Dataset entries
____
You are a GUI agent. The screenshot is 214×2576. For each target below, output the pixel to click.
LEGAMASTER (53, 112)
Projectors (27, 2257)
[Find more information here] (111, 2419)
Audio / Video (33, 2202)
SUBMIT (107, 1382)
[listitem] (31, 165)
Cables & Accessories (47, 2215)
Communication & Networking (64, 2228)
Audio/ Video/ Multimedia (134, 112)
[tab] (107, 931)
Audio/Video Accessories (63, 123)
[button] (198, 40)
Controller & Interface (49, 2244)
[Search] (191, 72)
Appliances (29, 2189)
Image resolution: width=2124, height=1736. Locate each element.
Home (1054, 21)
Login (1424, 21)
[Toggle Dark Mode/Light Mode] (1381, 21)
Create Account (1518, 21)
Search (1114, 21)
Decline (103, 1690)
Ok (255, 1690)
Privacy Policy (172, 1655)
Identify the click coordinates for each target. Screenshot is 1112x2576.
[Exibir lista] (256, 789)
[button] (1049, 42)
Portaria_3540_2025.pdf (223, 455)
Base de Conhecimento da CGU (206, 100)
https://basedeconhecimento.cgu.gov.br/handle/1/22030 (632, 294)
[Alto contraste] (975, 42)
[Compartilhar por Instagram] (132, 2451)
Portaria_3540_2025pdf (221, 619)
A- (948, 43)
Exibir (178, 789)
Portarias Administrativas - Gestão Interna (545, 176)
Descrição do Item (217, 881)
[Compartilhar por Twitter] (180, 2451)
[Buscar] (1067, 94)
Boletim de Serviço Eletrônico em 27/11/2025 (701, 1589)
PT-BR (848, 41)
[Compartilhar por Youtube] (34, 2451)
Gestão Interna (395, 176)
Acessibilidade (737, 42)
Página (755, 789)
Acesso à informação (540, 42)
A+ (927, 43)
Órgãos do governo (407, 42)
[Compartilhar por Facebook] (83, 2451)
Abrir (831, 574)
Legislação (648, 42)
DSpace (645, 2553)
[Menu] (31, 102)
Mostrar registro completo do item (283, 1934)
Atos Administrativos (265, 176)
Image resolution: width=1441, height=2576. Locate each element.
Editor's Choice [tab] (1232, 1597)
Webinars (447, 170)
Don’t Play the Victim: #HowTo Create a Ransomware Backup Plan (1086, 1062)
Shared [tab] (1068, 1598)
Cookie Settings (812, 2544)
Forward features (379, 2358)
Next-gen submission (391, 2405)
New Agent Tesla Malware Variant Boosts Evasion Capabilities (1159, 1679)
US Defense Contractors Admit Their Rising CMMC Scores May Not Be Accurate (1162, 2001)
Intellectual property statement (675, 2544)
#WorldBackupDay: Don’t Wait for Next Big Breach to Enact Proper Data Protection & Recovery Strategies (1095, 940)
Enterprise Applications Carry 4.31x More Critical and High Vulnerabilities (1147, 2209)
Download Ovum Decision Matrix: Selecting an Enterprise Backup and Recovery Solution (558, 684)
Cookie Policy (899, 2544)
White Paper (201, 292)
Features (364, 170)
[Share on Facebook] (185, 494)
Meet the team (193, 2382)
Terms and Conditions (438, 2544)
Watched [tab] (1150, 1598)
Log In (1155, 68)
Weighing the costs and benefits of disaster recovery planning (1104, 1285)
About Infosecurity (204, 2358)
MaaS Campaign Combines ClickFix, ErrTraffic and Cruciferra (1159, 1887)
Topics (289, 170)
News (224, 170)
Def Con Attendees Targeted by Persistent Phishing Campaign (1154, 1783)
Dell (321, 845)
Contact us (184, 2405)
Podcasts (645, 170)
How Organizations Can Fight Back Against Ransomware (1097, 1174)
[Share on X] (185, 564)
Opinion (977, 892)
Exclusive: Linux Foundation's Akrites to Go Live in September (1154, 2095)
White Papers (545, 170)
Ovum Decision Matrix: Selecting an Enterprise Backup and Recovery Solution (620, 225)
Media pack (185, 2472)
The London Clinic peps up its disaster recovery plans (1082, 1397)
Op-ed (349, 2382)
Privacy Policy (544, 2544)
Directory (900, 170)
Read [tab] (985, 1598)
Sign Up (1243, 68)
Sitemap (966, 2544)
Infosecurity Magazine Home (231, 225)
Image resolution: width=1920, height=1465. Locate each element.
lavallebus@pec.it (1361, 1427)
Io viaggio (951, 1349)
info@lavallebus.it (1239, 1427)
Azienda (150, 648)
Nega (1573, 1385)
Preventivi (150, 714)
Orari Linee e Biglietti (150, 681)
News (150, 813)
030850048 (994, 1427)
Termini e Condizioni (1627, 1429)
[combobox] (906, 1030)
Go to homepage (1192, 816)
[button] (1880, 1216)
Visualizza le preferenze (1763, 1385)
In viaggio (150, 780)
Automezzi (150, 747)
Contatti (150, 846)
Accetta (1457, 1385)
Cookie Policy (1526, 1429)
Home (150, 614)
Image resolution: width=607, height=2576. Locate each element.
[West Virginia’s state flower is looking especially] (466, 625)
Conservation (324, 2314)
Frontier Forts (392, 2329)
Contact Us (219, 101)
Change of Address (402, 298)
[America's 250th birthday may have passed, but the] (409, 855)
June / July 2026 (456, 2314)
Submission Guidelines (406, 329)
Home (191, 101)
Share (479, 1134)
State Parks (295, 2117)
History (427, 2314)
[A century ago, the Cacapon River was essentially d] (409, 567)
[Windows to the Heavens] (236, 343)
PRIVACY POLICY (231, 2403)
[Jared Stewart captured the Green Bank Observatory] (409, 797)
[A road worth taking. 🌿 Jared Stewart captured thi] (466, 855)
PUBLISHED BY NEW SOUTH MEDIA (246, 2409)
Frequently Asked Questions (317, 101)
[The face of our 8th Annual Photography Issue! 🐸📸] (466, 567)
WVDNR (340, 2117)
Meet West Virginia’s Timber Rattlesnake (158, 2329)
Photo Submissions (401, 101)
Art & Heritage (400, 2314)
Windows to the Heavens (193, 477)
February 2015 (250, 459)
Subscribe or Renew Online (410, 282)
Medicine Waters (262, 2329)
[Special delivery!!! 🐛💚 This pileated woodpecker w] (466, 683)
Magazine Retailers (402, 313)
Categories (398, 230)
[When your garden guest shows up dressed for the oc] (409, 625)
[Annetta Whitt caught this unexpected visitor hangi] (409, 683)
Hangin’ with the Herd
____
Problem requirements: Your task is to reproduce all the records above exactly as they appear.

Exercise output:
You are a GUI agent. The screenshot is 214×2576. For each target below, output the pixel to click.
LEGAMASTER (53, 112)
Projectors (27, 2257)
[Find more information here] (111, 2419)
Audio / Video (33, 2202)
SUBMIT (107, 1382)
[listitem] (31, 165)
Cables & Accessories (47, 2215)
Communication & Networking (64, 2228)
Audio/ Video/ Multimedia (134, 112)
[tab] (107, 931)
Audio/Video Accessories (63, 123)
[button] (198, 40)
Controller & Interface (49, 2244)
[Search] (191, 72)
Appliances (29, 2189)
Image resolution: width=2124, height=1736. Locate each element.
Home (1054, 21)
Login (1424, 21)
[Toggle Dark Mode/Light Mode] (1381, 21)
Create Account (1518, 21)
Search (1114, 21)
Decline (103, 1690)
Ok (255, 1690)
Privacy Policy (172, 1655)
Identify the click coordinates for each target. Screenshot is 1112x2576.
[Exibir lista] (256, 789)
[button] (1049, 42)
Portaria_3540_2025.pdf (223, 455)
Base de Conhecimento da CGU (206, 100)
https://basedeconhecimento.cgu.gov.br/handle/1/22030 (632, 294)
[Alto contraste] (975, 42)
[Compartilhar por Instagram] (132, 2451)
Portaria_3540_2025pdf (221, 619)
A- (948, 43)
Exibir (178, 789)
Portarias Administrativas - Gestão Interna (545, 176)
Descrição do Item (217, 881)
[Compartilhar por Twitter] (180, 2451)
[Buscar] (1067, 94)
Boletim de Serviço Eletrônico em 27/11/2025 (701, 1589)
PT-BR (848, 41)
[Compartilhar por Youtube] (34, 2451)
Gestão Interna (395, 176)
Acessibilidade (737, 42)
Página (755, 789)
Acesso à informação (540, 42)
A+ (927, 43)
Órgãos do governo (407, 42)
[Compartilhar por Facebook] (83, 2451)
Abrir (831, 574)
Legislação (648, 42)
DSpace (645, 2553)
[Menu] (31, 102)
Mostrar registro completo do item (283, 1934)
Atos Administrativos (265, 176)
Image resolution: width=1441, height=2576. Locate each element.
Editor's Choice [tab] (1232, 1597)
Webinars (447, 170)
Don’t Play the Victim: #HowTo Create a Ransomware Backup Plan (1086, 1062)
Shared [tab] (1068, 1598)
Cookie Settings (812, 2544)
Forward features (379, 2358)
Next-gen submission (391, 2405)
New Agent Tesla Malware Variant Boosts Evasion Capabilities (1159, 1679)
US Defense Contractors Admit Their Rising CMMC Scores May Not Be Accurate (1162, 2001)
Intellectual property statement (675, 2544)
#WorldBackupDay: Don’t Wait for Next Big Breach to Enact Proper Data Protection & Recovery Strategies (1095, 940)
Enterprise Applications Carry 4.31x More Critical and High Vulnerabilities (1147, 2209)
Download Ovum Decision Matrix: Selecting an Enterprise Backup and Recovery Solution (558, 684)
Cookie Policy (899, 2544)
White Paper (201, 292)
Features (364, 170)
[Share on Facebook] (185, 494)
Meet the team (193, 2382)
Terms and Conditions (438, 2544)
Watched [tab] (1150, 1598)
Log In (1155, 68)
Weighing the costs and benefits of disaster recovery planning (1104, 1285)
About Infosecurity (204, 2358)
MaaS Campaign Combines ClickFix, ErrTraffic and Cruciferra (1159, 1887)
Topics (289, 170)
News (224, 170)
Def Con Attendees Targeted by Persistent Phishing Campaign (1154, 1783)
Dell (321, 845)
Contact us (184, 2405)
Podcasts (645, 170)
How Organizations Can Fight Back Against Ransomware (1097, 1174)
[Share on X] (185, 564)
Opinion (977, 892)
Exclusive: Linux Foundation's Akrites to Go Live in September (1154, 2095)
White Papers (545, 170)
Ovum Decision Matrix: Selecting an Enterprise Backup and Recovery Solution (620, 225)
Media pack (185, 2472)
The London Clinic peps up its disaster recovery plans (1082, 1397)
Op-ed (349, 2382)
Privacy Policy (544, 2544)
Directory (900, 170)
Read [tab] (985, 1598)
Sign Up (1243, 68)
Sitemap (966, 2544)
Infosecurity Magazine Home (231, 225)
Image resolution: width=1920, height=1465. Locate each element.
lavallebus@pec.it (1361, 1427)
Io viaggio (951, 1349)
info@lavallebus.it (1239, 1427)
Azienda (150, 648)
Nega (1573, 1385)
Preventivi (150, 714)
Orari Linee e Biglietti (150, 681)
News (150, 813)
030850048 (994, 1427)
Termini e Condizioni (1627, 1429)
[combobox] (906, 1030)
Go to homepage (1192, 816)
[button] (1880, 1216)
Visualizza le preferenze (1763, 1385)
In viaggio (150, 780)
Automezzi (150, 747)
Contatti (150, 846)
Accetta (1457, 1385)
Cookie Policy (1526, 1429)
Home (150, 614)
Image resolution: width=607, height=2576. Locate each element.
[West Virginia’s state flower is looking especially] (466, 625)
Conservation (324, 2314)
Frontier Forts (392, 2329)
Contact Us (219, 101)
Change of Address (402, 298)
[America's 250th birthday may have passed, but the] (409, 855)
June / July 2026 (456, 2314)
Submission Guidelines (406, 329)
Home (191, 101)
Share (479, 1134)
State Parks (295, 2117)
History (427, 2314)
[A century ago, the Cacapon River was essentially d] (409, 567)
[Windows to the Heavens] (236, 343)
PRIVACY POLICY (231, 2403)
[Jared Stewart captured the Green Bank Observatory] (409, 797)
[A road worth taking. 🌿 Jared Stewart captured thi] (466, 855)
PUBLISHED BY NEW SOUTH MEDIA (246, 2409)
Frequently Asked Questions (317, 101)
[The face of our 8th Annual Photography Issue! 🐸📸] (466, 567)
WVDNR (340, 2117)
Meet West Virginia’s Timber Rattlesnake (158, 2329)
Photo Submissions (401, 101)
Art & Heritage (400, 2314)
Windows to the Heavens (193, 477)
February 2015 (250, 459)
Subscribe or Renew Online (410, 282)
Medicine Waters (262, 2329)
[Special delivery!!! 🐛💚 This pileated woodpecker w] (466, 683)
Magazine Retailers (402, 313)
Categories (398, 230)
[When your garden guest shows up dressed for the oc] (409, 625)
[Annetta Whitt caught this unexpected visitor hangi] (409, 683)
Hangin’ with the Herd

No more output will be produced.